Podnosząc powyższe zarzuty, skarżący wniósł o uchylenie zaskarżonego wyroku Sądu II instancji i przekazanie niniejszej sprawy temu Sądowi do ponownego rozpoznania.

W odpowiedzi na kasację Prokurator wniósł o jej oddalenie, jako oczywiście bezzasadnej.

Sąd Najwyższy zważył, co następuje.

Kasacja okazała się bezzasadna w stopniu oczywistym.

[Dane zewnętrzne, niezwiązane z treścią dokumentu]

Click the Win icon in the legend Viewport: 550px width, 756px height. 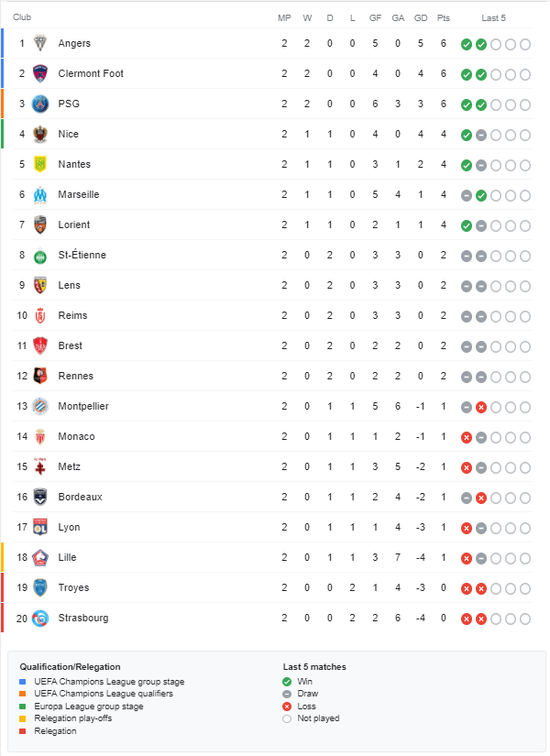point(287,681)
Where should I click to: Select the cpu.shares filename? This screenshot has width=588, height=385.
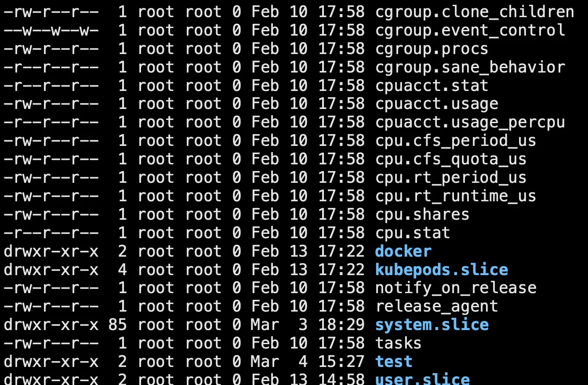[x=422, y=214]
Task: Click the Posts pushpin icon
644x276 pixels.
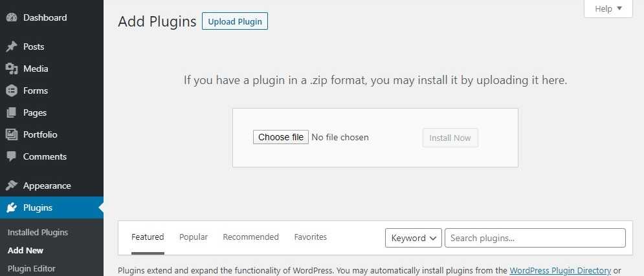Action: coord(12,47)
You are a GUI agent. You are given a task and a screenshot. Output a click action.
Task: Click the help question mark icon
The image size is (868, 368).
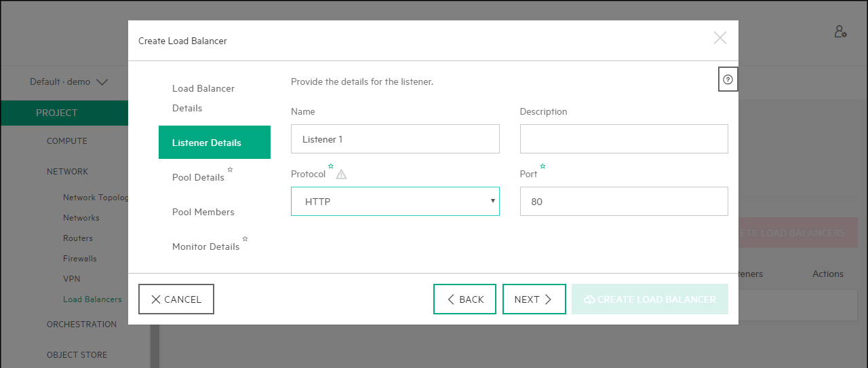(x=728, y=79)
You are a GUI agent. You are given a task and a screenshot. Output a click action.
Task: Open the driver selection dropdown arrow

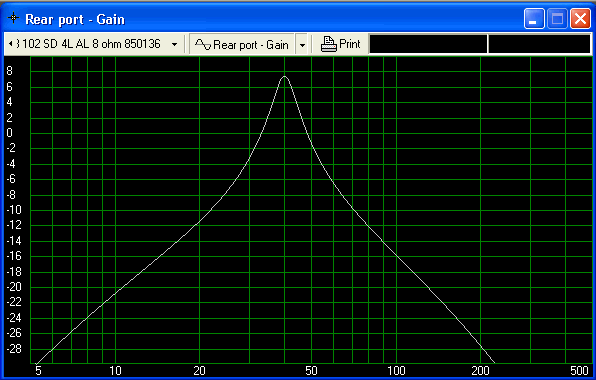174,44
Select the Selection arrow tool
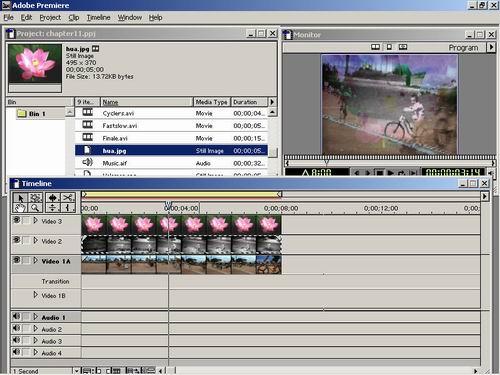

Rdzeniem zarzutów wniesionej kasacji jest błąd w ocenie stanu zdrowia psychicznego sprawcy tempore criminis, co ogniskuje się w twierdzeniach obrońcy, że z uwagi na przebyty kiedyś uraz głowy skazanego i sygnalizowane możliwości uzyskania w tym zakresie dokumentacji medycznej - wnioski opinii psychiatrów mógłby być inne. Problemem jest, że obrońca wyrywa z kontekstu niektóre z tez opinii biegłych i sugeruje, że inny sposób procedowania chociażby w zakresie kompletowania akt z historii leczenia sprawcy zapewnić miałby korzystny dla podsądnego efekt. Lektura wyroku Sądu odwoławczego przekonuje, że ten jednak pochylił się nad wszystkimi zagadnieniami związanymi z podnoszonymi w apelacji wątpliwościami w zakresie opinii biegłych (s. 13-19). Warto w tym zakresie zwrócić uwagę na przytoczony przez Prokuratora w jego odpowiedzi na kasację fragment zeznań biegłej A.G-K., w którym jasno przesądza ona, że wyklucza wpływ ewentualnych urazów głowy u podsądnego na stan jego poczytalności. Wskazuje, że jedynie bardzo ciężki uraz mógłby doprowadzić do takich zmian w ośrodkowym układzie nerwowym, które teoretycznie wpływałyby na stopień poczytalności. Opinie biegłych czytane łącznie przekonują, że zagadnienie konieczności badania EEG zostało konkluzywnie wykluczone. Rzeczywiście Sąd II instancji bezpośrednio nie odnosi się do dokumentacji, o jakiej mowa w apelacji i do której następnie w kasacji odnosi się obrona, lecz wyraźnie przedstawia swoje stanowisko, z którego można wywnioskować, że uznał, iż żadna dokumentacja zgłaszana przez obronę nie ma znaczenia dla podważenia jednoznacznych opinii biegłych.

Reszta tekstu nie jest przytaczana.